Even as he entered his Eighties, Bennett remained indefatigable. In March 2011, he recorded a duet with Amy Winehouse of “Body and Soul” for a second duets album. “It was wonderful, you know?” Bennett said of the session to Rolling Stone several years later. “Everybody was apprehensive as to how it’s going to go. When I told her that she was influenced by a great jazz singer years ago, she said, ‘Do you know that?’; And it just changed everything. What I regret of her is that she’s really the best of all the young artists that I met in the current scene in the last 10 or 15 years. She’s a true jazz artist. It’s just too tragic that she died. I wanted to talk her out of the drugs, but unfortunately I never had a chance to talk to her.” (The duet was later awarded a Grammy.)

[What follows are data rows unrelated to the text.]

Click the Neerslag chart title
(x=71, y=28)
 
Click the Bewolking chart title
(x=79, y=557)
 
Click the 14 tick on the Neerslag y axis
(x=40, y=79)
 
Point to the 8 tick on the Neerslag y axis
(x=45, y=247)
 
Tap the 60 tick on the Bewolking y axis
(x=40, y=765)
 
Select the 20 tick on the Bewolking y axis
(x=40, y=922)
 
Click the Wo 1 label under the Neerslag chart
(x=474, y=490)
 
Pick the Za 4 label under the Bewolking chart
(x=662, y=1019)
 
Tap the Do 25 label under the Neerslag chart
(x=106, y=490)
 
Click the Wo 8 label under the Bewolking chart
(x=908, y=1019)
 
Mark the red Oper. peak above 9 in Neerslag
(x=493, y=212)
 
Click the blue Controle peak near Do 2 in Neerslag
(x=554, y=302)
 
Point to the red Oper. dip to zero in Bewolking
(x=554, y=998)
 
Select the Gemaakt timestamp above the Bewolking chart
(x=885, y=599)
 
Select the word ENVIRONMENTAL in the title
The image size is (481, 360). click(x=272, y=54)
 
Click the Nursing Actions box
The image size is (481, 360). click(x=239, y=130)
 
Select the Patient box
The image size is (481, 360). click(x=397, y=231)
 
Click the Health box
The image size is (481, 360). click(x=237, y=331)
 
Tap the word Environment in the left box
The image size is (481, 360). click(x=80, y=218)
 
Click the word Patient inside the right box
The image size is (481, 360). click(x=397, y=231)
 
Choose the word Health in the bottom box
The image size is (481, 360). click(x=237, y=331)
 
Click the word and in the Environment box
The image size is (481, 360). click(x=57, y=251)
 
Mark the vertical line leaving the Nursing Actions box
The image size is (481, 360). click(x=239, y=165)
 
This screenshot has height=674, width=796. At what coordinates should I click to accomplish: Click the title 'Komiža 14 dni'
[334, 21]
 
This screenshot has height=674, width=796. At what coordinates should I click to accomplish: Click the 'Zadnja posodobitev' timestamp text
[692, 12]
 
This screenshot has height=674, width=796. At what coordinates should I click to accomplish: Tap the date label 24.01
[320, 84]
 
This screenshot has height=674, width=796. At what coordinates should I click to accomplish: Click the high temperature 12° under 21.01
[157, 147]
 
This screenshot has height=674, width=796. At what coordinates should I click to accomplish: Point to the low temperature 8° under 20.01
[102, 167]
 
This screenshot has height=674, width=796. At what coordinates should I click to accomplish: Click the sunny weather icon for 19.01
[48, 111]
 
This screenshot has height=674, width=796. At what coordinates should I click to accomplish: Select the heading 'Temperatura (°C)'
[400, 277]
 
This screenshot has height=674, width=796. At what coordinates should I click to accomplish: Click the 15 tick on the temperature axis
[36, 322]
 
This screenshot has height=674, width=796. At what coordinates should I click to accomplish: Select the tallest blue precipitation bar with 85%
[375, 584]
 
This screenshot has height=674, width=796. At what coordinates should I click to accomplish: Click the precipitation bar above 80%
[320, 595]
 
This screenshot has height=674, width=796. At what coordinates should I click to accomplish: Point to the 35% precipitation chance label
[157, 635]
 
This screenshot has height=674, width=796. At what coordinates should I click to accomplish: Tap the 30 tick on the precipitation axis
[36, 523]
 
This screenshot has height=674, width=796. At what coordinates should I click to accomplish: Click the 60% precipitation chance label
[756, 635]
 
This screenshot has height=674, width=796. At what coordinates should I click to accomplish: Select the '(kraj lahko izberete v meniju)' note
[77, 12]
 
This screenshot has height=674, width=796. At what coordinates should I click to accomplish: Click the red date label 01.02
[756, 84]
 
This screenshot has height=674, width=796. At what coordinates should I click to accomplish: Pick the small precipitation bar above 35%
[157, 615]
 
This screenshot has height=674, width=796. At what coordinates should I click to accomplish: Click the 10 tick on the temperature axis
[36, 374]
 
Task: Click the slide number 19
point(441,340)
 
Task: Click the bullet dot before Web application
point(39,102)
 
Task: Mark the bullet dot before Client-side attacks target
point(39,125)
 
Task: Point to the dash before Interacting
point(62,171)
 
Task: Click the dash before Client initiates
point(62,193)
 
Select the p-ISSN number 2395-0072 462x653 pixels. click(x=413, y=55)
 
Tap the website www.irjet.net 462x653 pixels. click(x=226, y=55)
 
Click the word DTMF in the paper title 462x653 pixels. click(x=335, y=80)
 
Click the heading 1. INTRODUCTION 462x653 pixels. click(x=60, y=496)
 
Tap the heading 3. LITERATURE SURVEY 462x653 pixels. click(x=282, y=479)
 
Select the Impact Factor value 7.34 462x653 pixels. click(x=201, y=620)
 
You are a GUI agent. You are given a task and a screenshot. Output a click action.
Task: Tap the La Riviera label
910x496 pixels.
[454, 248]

In 2014, Bennett, by now very much an elder statesman of pop, hooked up with Gaga, a devoted fan, for the first of two collaborations, Cheek to Cheek. The pairing seemed unusual, but Gaga’s love of the Great American Songbook made it a natural pairing. “She’s so fabulous — I personally think that she is going to be as big — if not even bigger — than Elvis Presley,” Bennett told Rolling Stone. “She’s not going to be a quick flash. She’s too much of a performer. She’s really had good training at Julliard, you know, studying piano and singing. She knows what she’s doing.” The album won a Grammy for Best Traditional Pop vocal Album.

“Tony Bennett was the one of the most important interpreters of American popular song during the mid to late 20th century,” Billy Joel said in a statement to Rolling Stone. “He championed songwriters who might otherwise have remained unknown to many millions of music fans. His was a unique voice that made the transition from the era of Jazz into the age of Pop. I will always be grateful for his outstanding contribution to the art of contemporary music. He was a joy to work with. His energy and enthusiasm for the material he was performing was infectious. He was also one of the nicest human beings I’ve ever known.”

Elton John, work sang alongside Bennett on the crooner’s 2006 album Duets: An American Classic, wrote on social media, “So sad to hear of Tony’s passing. Without doubt the classiest singer, man, and performer you will ever see. He’s irreplaceable. I loved and adored him.”

Martin Scorsese said in a statement to Rolling Stone, “Tony Bennett was a consummate artist. All you have to do is listen to any one of his hundreds of recordings to recognize that. Very early on, his music quietly wove itself into the fabric of our lives. His voice felt as familiar and as close as the voices of our loved ones. I know that this was true for millions of people around the world. For Italian-Americans who were growing up in the middle of the twentieth century, that familiarity ran even deeper. At a certain point, we started to imagine that Tony would live forever. Of course he didn’t. Nobody does. But the music? That’s another story.”

Bennett, who lived in New York City, was also an avid painter. In later years, he recorded a duet album with Diana Krall (Love Is Here to Stay) and a second with Gaga (Love for Sale). He is also survived by his third wife, Susan, whom he met in 1985 and married in 2007.